Quattro indagati e decine di ricostruzioni. Tutti si dichiarano innocenti Meredith, le tappe di un mistero infinito A distanza di un mese dall'omicidio non c'è ancora un colpevole
di Caterina Proietti
Un mese di indagini senza un colpevole e una guerra di perizie destinata a scrivere la trama di un’altra storia. Meredith Kercher è morta e con lei se ne vanno i tanti misteri ai quali finora non sono state date spiegazioni. Tra questi anche il nome dell’assassino. 2 Novembre - Meredith Kercher, studentessa inglese di 22 anni, a Perugia per il programma Erasmus, viene trovata sgozzata nella sua camera da letto. E' coperta da un piumione e giace in una pozza di sangue. L’autopsia rivela che ha avuto un rapporto sessuale, forse non consenziente.

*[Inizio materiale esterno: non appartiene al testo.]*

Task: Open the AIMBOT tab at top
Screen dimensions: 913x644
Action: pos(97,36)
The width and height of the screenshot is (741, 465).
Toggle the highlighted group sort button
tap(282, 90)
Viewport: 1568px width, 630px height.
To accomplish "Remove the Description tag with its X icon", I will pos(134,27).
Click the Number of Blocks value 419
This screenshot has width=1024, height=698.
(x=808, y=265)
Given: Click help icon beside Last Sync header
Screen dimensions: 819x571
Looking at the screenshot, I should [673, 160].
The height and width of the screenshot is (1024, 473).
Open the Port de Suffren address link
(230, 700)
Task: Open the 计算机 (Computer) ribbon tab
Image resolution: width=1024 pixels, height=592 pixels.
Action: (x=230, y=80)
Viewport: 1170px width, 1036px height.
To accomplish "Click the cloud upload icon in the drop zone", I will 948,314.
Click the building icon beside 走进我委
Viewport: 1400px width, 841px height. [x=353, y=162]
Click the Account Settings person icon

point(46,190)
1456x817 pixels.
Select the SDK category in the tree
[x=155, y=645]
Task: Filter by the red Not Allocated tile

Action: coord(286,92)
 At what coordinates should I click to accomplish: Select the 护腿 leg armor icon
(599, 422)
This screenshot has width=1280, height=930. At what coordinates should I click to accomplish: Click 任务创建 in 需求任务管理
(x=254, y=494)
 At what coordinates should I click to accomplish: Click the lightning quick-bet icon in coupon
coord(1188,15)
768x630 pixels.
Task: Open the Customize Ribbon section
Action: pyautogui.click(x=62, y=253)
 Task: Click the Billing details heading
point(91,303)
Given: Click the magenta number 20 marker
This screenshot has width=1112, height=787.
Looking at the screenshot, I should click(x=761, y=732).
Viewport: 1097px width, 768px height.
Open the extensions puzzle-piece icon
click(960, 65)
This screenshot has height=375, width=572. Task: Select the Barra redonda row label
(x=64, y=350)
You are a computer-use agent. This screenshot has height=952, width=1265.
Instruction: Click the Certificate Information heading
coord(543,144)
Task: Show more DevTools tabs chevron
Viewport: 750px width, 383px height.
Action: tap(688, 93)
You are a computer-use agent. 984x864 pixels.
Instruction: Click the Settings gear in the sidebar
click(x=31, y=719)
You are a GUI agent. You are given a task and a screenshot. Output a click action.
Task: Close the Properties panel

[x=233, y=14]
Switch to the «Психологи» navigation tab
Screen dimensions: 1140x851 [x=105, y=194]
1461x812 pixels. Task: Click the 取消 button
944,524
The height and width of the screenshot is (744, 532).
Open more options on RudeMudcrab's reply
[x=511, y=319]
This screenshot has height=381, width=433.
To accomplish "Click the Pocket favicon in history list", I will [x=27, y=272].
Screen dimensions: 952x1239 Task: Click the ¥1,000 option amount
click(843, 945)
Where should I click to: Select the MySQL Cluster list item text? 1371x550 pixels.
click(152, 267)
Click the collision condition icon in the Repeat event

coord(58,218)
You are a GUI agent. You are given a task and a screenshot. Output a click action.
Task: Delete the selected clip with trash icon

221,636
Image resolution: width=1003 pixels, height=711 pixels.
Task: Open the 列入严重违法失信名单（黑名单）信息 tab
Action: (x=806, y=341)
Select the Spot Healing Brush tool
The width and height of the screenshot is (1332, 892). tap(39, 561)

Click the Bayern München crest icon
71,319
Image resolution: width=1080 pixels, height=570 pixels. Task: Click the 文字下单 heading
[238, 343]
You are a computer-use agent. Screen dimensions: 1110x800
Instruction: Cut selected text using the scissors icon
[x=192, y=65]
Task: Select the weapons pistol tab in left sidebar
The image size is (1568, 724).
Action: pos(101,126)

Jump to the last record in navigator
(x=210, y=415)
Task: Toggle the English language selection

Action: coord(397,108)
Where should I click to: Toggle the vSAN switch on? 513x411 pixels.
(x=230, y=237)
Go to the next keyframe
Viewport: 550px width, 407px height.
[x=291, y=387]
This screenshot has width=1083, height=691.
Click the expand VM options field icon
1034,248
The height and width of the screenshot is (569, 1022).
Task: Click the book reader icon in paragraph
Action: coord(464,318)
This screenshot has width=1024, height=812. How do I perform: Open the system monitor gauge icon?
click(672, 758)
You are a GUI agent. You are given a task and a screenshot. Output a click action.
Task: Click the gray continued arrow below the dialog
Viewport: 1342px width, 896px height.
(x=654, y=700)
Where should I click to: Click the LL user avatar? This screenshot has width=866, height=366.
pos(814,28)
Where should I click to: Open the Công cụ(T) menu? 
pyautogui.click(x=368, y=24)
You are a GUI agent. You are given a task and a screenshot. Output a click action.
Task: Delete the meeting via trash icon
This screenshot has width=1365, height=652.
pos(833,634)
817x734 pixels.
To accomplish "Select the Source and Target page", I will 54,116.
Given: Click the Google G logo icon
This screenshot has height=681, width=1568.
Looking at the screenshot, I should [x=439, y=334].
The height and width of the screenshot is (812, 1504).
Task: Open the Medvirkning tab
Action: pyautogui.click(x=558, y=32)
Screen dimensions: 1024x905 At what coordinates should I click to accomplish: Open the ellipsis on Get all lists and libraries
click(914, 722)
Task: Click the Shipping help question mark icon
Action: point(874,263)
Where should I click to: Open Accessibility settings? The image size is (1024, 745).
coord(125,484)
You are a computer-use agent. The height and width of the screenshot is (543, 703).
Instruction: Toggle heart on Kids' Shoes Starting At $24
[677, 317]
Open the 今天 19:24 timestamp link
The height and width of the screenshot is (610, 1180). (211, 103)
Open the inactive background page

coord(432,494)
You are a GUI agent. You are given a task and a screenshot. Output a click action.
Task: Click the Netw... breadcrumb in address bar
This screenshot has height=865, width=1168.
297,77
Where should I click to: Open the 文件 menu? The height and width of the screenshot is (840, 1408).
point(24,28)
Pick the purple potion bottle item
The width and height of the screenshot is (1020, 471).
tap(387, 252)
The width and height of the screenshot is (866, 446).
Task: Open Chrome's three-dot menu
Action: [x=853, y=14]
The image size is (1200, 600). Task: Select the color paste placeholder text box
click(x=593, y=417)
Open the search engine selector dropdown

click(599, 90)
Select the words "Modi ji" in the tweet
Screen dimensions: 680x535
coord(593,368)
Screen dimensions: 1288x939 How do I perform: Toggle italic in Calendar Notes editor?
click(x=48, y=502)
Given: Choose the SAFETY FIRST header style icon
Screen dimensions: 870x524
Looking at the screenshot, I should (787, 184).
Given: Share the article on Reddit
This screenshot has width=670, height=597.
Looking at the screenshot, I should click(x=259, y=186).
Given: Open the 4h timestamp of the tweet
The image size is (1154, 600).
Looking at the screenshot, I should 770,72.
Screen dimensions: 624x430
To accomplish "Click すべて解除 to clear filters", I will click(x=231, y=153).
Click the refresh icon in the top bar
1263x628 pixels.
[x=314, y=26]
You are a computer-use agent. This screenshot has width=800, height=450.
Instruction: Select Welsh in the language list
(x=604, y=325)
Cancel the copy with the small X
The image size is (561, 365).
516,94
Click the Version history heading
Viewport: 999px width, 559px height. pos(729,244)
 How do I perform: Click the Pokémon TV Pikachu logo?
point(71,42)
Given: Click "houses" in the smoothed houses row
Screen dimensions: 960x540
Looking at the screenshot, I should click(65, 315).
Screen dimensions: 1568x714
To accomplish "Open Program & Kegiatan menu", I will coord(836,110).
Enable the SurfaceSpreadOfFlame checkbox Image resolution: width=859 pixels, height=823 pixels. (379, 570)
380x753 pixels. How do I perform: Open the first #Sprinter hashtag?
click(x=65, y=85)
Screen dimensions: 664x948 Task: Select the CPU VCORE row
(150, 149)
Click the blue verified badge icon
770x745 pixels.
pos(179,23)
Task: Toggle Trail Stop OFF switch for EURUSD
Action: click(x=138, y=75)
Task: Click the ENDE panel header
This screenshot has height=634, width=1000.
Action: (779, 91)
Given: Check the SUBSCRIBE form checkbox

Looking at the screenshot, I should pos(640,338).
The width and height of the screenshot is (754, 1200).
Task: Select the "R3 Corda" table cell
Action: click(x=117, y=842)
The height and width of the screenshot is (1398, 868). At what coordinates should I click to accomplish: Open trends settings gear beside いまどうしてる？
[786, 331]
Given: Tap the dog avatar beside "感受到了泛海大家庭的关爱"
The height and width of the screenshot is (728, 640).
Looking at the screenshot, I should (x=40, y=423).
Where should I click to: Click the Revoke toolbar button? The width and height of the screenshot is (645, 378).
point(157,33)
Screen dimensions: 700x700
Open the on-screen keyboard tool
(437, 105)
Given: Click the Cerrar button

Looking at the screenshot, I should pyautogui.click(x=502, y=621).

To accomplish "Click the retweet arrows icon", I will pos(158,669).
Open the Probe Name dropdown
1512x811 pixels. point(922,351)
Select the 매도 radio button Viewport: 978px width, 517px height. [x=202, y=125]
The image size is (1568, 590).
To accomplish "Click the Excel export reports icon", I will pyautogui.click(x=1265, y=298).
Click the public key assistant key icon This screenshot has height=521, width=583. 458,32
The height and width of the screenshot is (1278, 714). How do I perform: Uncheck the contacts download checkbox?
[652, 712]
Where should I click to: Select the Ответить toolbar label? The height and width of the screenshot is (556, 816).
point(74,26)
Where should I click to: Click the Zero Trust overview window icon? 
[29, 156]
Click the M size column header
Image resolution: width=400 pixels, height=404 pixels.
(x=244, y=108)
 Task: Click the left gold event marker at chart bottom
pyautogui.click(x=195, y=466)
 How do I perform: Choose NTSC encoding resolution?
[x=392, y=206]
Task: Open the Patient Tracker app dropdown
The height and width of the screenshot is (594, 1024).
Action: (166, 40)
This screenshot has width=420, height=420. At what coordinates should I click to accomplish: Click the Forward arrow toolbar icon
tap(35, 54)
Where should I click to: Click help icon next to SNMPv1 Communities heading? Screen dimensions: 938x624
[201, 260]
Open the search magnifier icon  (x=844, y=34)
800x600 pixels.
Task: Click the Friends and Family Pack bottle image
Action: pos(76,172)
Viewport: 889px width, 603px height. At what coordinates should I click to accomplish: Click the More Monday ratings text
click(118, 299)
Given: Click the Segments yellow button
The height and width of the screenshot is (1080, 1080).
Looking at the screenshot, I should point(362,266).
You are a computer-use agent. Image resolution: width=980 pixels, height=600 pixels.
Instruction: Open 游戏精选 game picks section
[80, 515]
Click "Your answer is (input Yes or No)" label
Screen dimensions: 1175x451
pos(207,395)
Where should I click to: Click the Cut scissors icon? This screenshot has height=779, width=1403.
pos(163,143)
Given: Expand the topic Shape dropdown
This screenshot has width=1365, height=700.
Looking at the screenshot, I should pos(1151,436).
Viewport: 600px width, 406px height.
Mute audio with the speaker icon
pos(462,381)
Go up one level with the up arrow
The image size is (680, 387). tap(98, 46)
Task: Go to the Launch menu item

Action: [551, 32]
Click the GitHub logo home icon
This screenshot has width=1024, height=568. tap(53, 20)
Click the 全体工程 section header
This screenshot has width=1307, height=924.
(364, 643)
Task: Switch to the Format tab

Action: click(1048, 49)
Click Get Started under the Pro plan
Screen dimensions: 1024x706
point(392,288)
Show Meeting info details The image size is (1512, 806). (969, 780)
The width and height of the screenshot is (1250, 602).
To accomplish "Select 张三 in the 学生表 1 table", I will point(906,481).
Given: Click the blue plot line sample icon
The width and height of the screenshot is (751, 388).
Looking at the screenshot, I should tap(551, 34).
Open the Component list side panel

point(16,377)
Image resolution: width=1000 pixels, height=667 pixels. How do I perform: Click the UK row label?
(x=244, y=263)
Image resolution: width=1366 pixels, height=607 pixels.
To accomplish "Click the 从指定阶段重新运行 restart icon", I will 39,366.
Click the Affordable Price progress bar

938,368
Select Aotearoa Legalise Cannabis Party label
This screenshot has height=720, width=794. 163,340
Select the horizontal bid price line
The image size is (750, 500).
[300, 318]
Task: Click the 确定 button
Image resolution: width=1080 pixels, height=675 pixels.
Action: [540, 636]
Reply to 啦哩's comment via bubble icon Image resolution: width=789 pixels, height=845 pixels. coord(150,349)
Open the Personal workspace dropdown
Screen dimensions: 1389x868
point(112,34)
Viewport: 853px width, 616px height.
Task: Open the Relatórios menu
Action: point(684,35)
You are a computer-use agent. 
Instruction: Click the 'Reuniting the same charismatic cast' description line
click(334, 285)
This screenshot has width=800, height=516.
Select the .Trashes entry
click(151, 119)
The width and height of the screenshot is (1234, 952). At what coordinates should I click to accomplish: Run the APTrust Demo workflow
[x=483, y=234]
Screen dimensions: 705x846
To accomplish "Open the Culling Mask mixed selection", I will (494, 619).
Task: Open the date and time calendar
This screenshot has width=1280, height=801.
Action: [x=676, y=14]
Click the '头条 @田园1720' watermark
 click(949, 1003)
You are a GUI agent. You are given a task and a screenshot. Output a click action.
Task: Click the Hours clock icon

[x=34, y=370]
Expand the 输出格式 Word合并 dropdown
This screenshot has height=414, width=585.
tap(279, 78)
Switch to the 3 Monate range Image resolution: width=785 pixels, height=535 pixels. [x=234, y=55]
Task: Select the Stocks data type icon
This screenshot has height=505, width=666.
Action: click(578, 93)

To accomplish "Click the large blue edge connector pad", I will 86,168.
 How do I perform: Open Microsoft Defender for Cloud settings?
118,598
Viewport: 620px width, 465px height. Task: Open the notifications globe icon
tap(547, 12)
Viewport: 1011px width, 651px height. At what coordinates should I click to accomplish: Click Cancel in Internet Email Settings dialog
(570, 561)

La svolta - Il 6 novembre vengono arrestati: Amanda Knox, 20 anni di Seattle; il fidanzato Raffaele Sollecito, studente di 24 anni pugliese e Patrick Lumumba Diya, 38 anni, originario del Congo, musicista e titolare del pub "Le Chic" in cui lavora saltuariamente Amanda. L’accusa è concorso in omicidio volontario e violenza sessuale.
Il coltello - Tracce del dna di Meredith e Amanda Knox vengono trovate su un coltello da cucina sequestrato a casa di Sollecito. E’ il 15 novembre.
Il quarto uomo - Entra in scena il «quarto uomo». Si tratta di Rudy Hermann Guede, 21 anni, ivoriano vissuto a lungo a Perugia in una famiglia che lo aveva preso in affidamento da piccolo. La Polizia lo ricerca per omicidio aggravato in concorso e violenza sessuale. Patrick Lumumba viene scarcerato il 20 novembre, mentre Rudy finisce la sua fuga, bloccato dalla polizia a Magonza, in Germania.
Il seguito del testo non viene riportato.